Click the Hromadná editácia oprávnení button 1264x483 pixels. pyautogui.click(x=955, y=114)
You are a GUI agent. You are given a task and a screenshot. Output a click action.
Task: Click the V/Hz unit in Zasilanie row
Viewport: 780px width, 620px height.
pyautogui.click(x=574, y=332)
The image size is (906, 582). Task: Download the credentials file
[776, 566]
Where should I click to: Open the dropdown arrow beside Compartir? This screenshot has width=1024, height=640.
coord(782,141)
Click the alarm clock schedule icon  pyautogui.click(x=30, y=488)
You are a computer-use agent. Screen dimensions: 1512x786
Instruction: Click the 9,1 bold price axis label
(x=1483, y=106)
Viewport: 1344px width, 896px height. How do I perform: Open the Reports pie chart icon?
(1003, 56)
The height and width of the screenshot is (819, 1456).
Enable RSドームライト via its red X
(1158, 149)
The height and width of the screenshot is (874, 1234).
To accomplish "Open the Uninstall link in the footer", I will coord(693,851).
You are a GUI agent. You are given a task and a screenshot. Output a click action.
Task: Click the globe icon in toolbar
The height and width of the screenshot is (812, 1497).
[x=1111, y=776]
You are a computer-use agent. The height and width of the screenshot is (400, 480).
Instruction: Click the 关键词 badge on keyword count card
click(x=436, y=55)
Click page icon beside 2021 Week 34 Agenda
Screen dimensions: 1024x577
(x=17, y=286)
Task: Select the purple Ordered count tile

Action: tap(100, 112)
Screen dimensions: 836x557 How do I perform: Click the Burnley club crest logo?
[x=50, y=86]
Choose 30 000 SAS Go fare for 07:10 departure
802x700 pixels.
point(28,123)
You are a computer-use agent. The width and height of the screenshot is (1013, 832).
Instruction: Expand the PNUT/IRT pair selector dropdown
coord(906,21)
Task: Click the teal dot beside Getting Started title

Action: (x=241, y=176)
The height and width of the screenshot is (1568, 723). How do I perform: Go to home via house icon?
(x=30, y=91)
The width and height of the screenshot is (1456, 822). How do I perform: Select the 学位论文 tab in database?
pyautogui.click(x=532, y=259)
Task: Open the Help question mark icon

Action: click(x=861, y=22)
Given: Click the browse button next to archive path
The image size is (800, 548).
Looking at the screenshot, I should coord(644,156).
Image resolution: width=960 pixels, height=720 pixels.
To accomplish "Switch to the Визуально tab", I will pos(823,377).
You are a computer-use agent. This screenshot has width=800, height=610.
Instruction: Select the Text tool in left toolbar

_ _ _ _

ASSIGNED TASK. Filter the records for the word "toolbar" and show every line that has it.

SOLVED EXERCISE.
Task: Click the globe icon in toolbar
Instruction: Select the Text tool in left toolbar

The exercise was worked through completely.